▸ **AIM OF THE TASK**
Exclude every picture. Output verbatim the lines from the one containing "You are a computer-use agent." to the end of the data.

** Opening DATASET EXCERPTS block **

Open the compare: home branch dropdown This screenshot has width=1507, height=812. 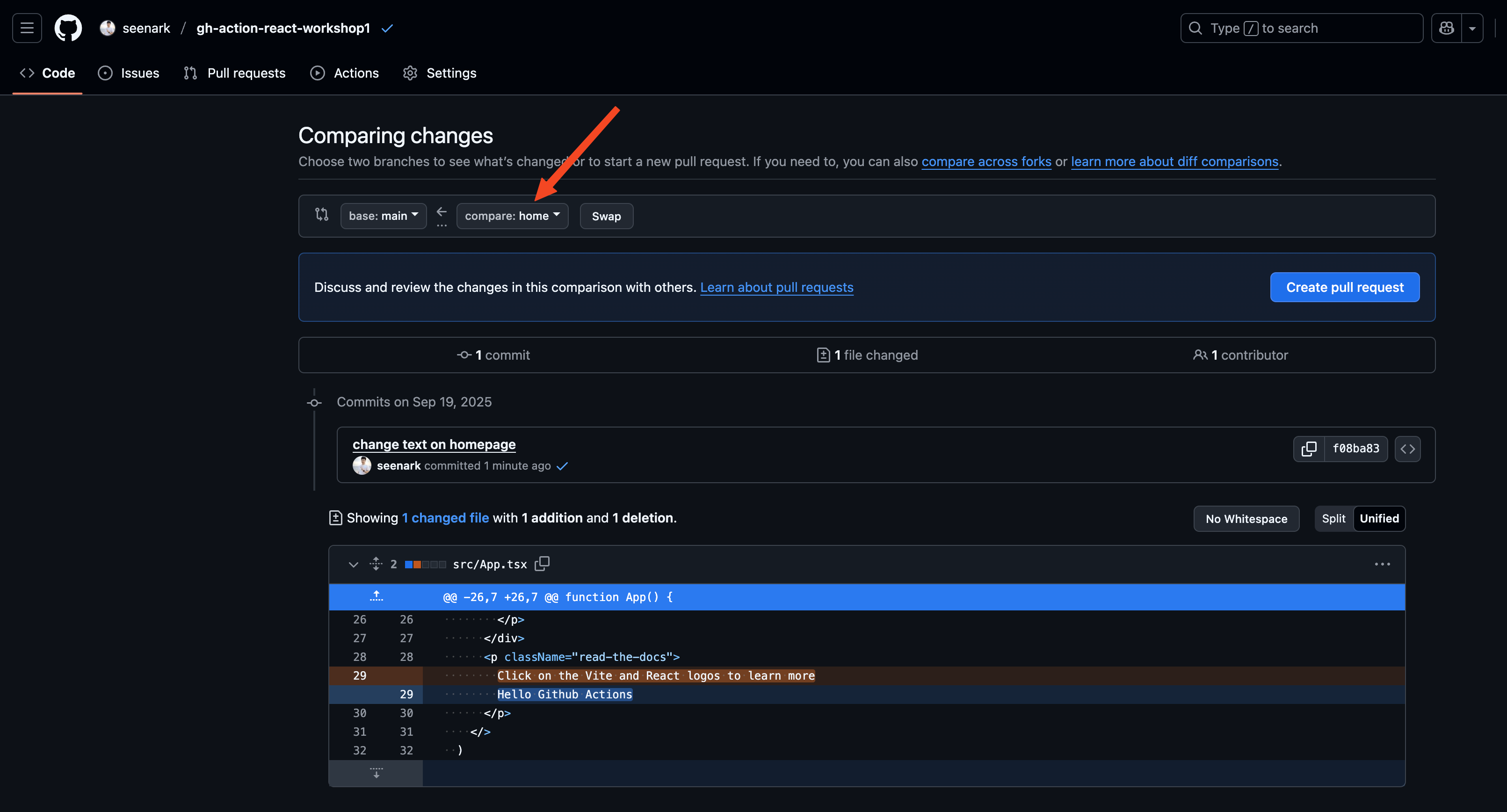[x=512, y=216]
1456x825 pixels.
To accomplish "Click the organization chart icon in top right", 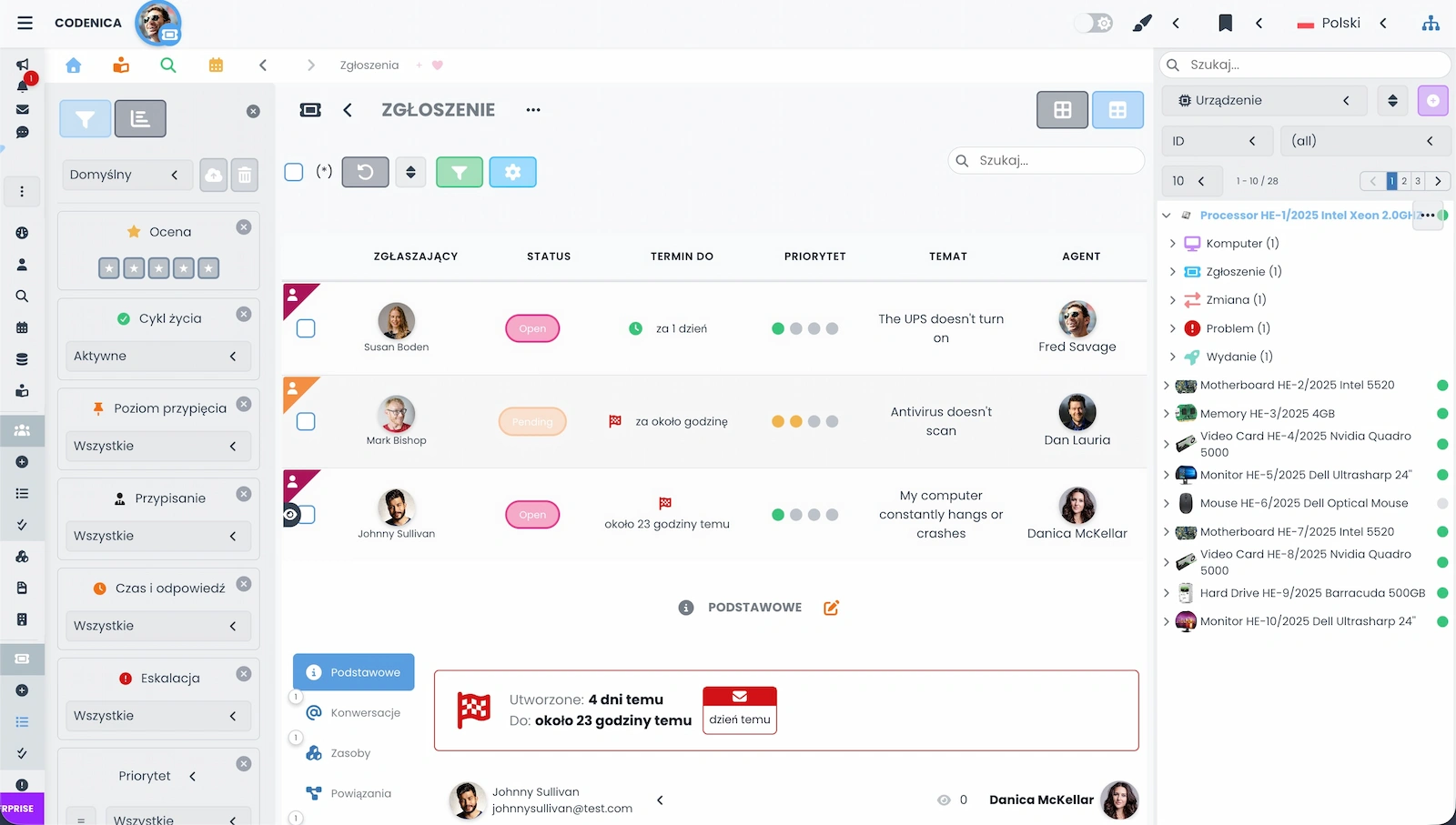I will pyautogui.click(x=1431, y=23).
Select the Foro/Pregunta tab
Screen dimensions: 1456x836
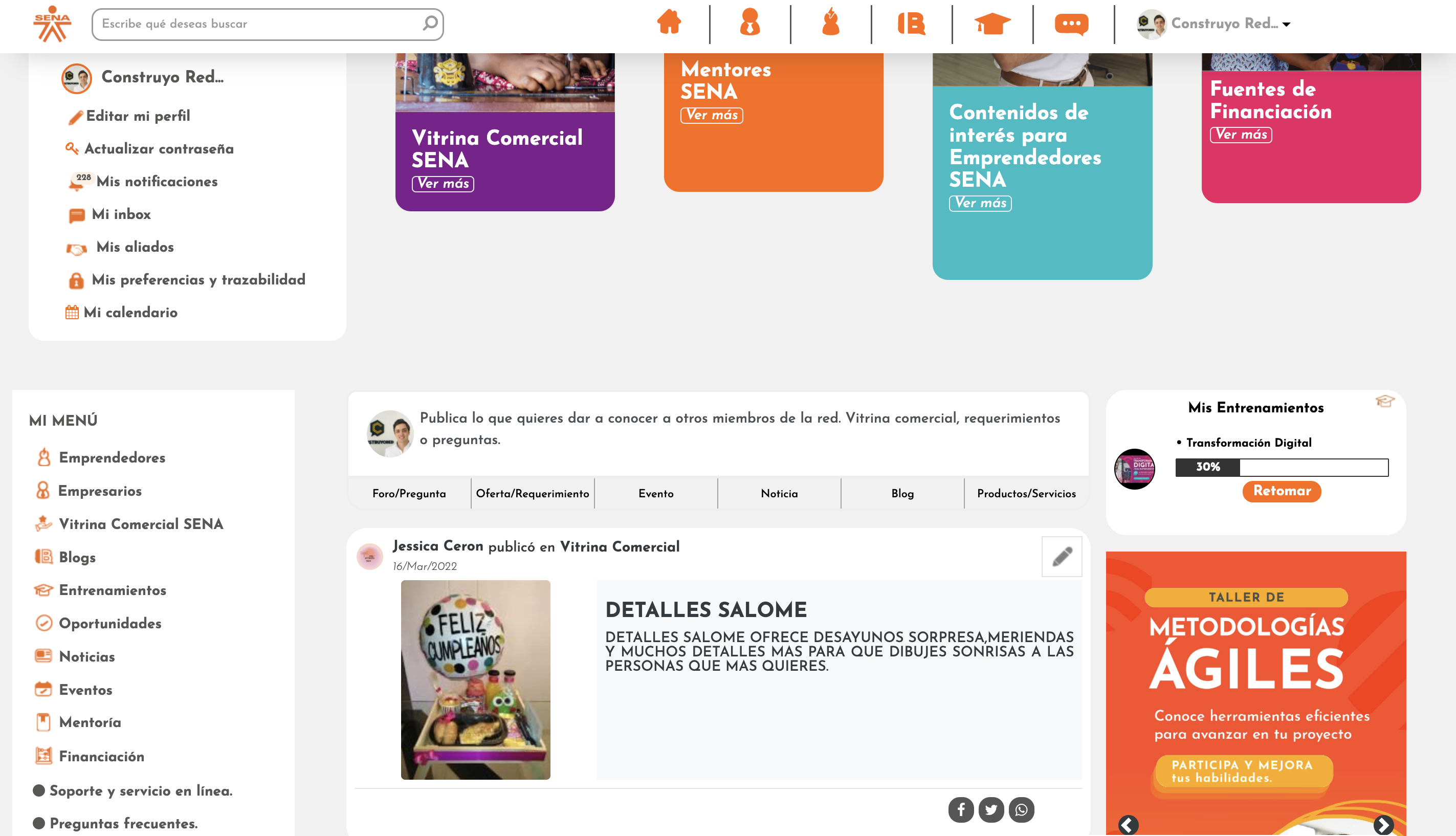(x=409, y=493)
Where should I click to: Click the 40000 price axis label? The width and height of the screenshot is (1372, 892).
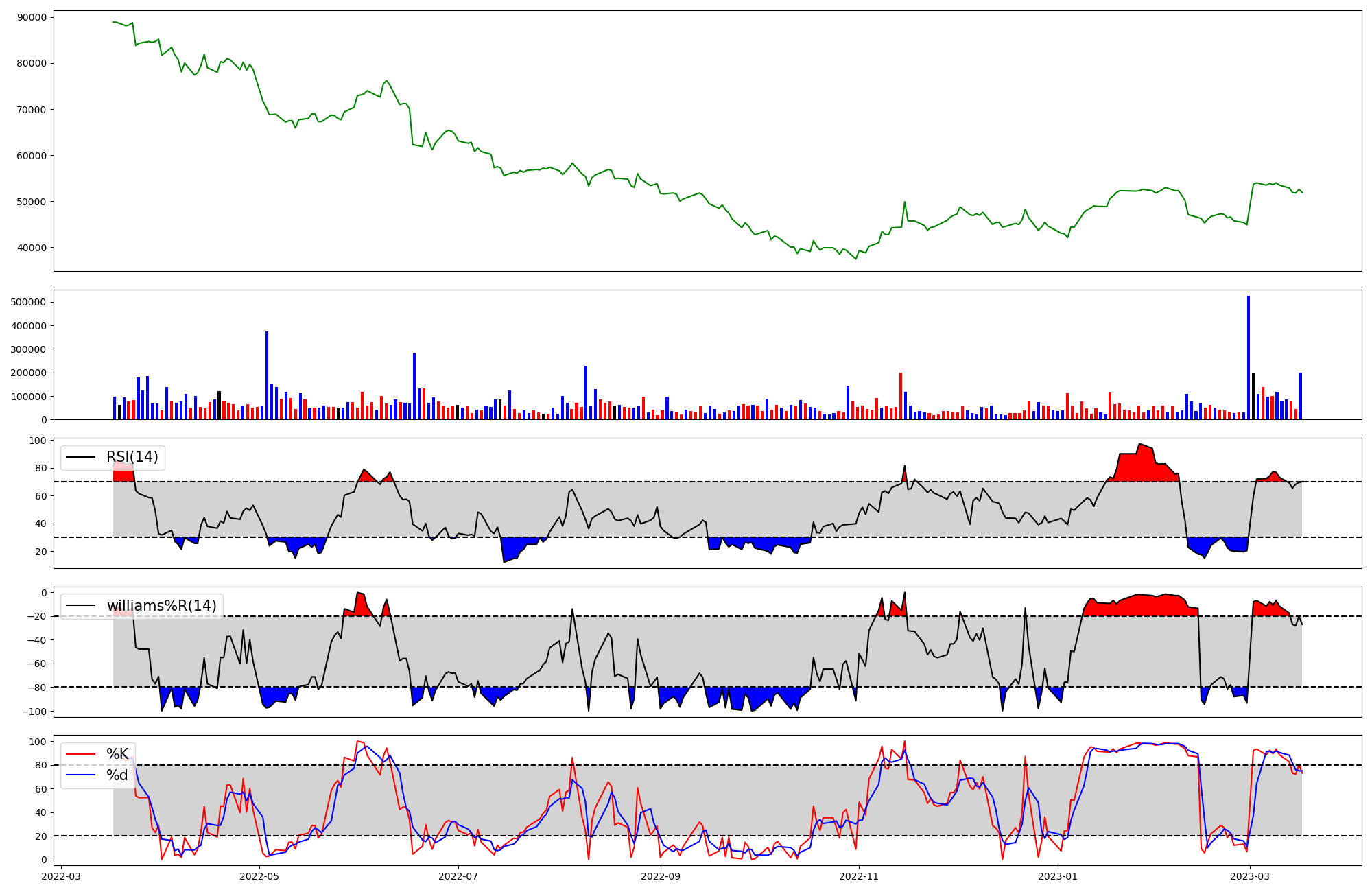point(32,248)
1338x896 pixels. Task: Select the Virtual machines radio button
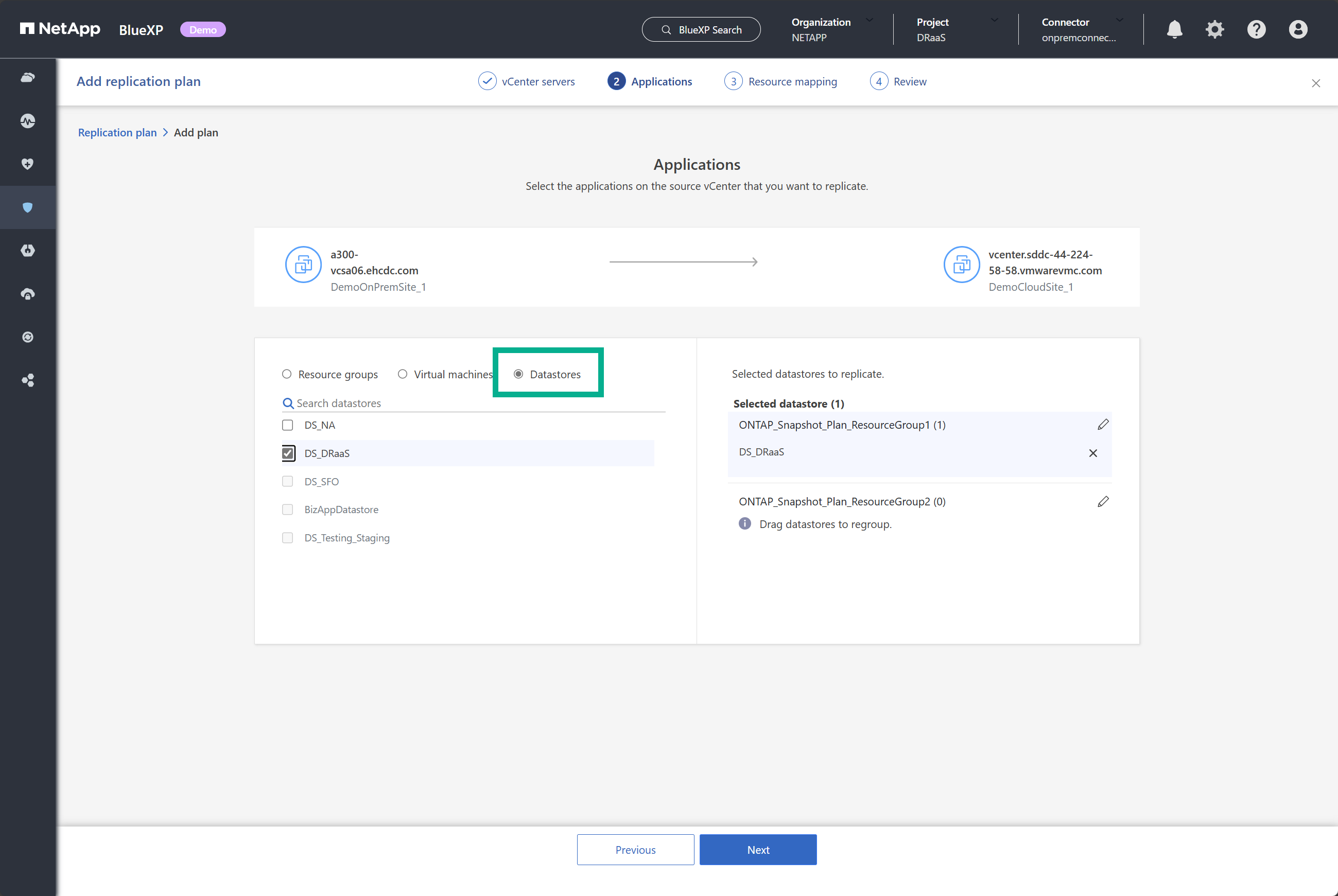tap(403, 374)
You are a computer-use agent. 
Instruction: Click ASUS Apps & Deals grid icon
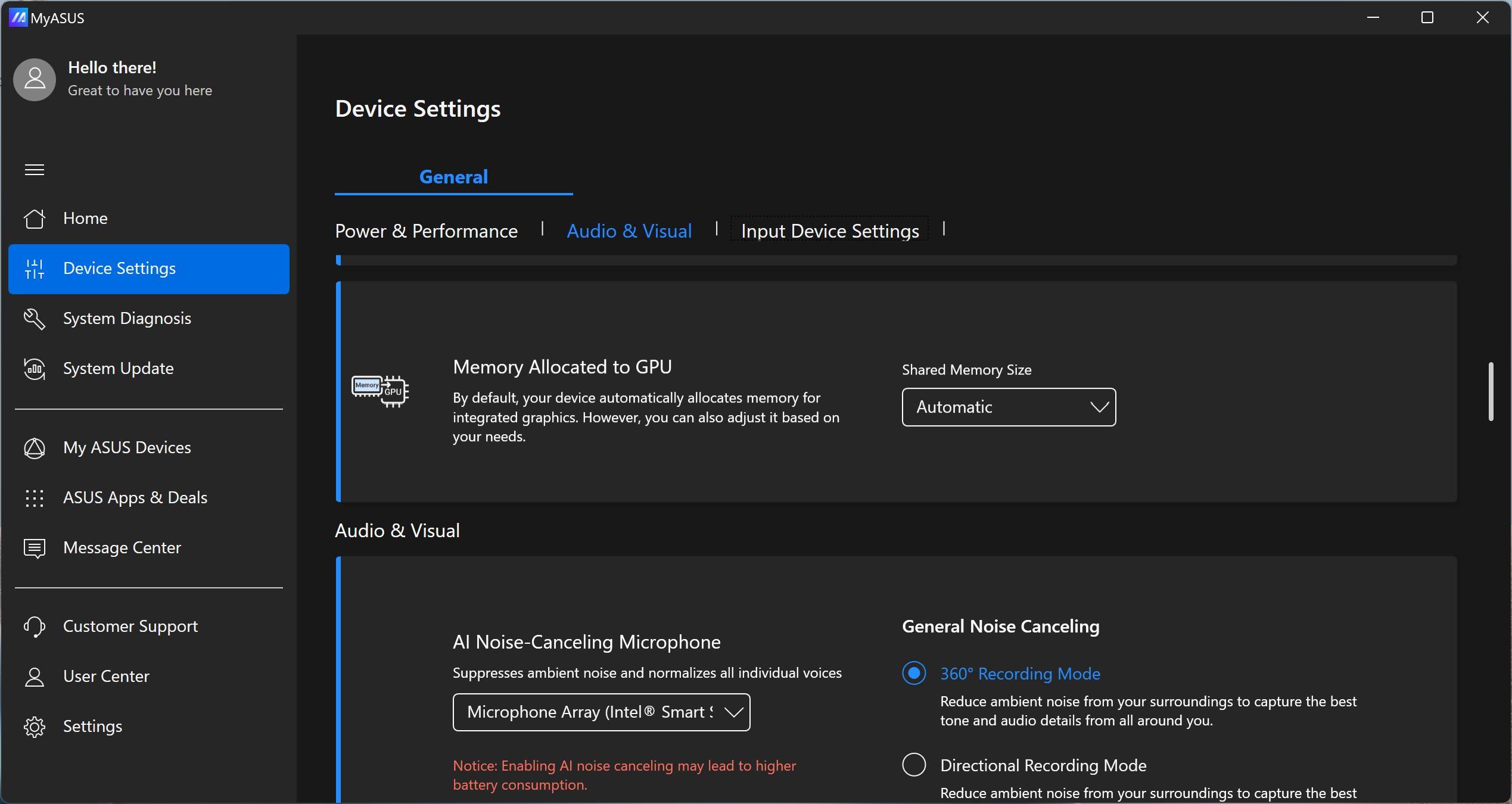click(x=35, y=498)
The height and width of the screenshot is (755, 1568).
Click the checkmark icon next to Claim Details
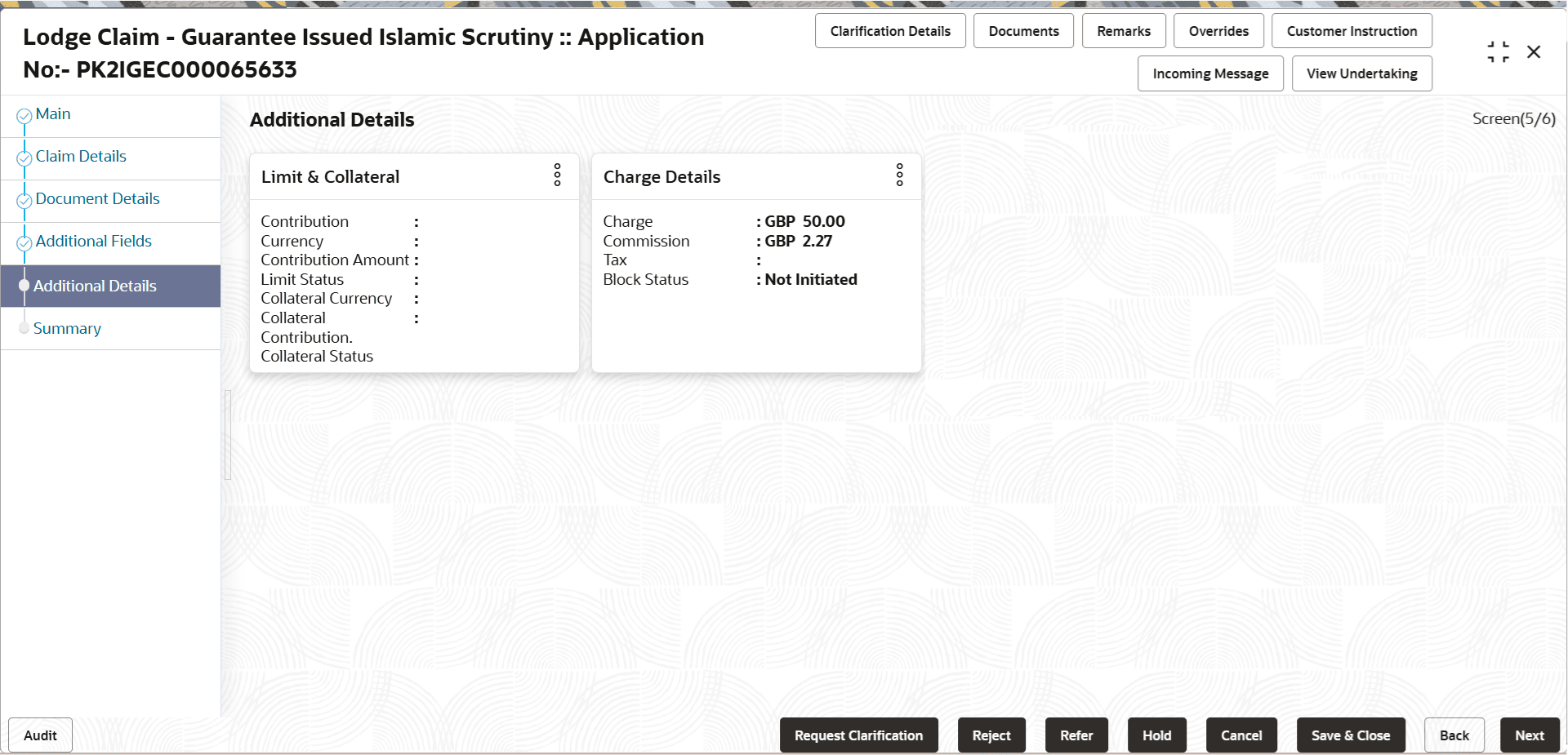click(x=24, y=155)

** Closing DATASET EXCERPTS block **

▸ **RESULT FOR THIS EXERCISE**
You are a computer-use agent. 
Instruction: Click ASUS Apps & Deals grid icon
click(x=35, y=498)
The height and width of the screenshot is (755, 1568).
Click the checkmark icon next to Claim Details
click(x=24, y=155)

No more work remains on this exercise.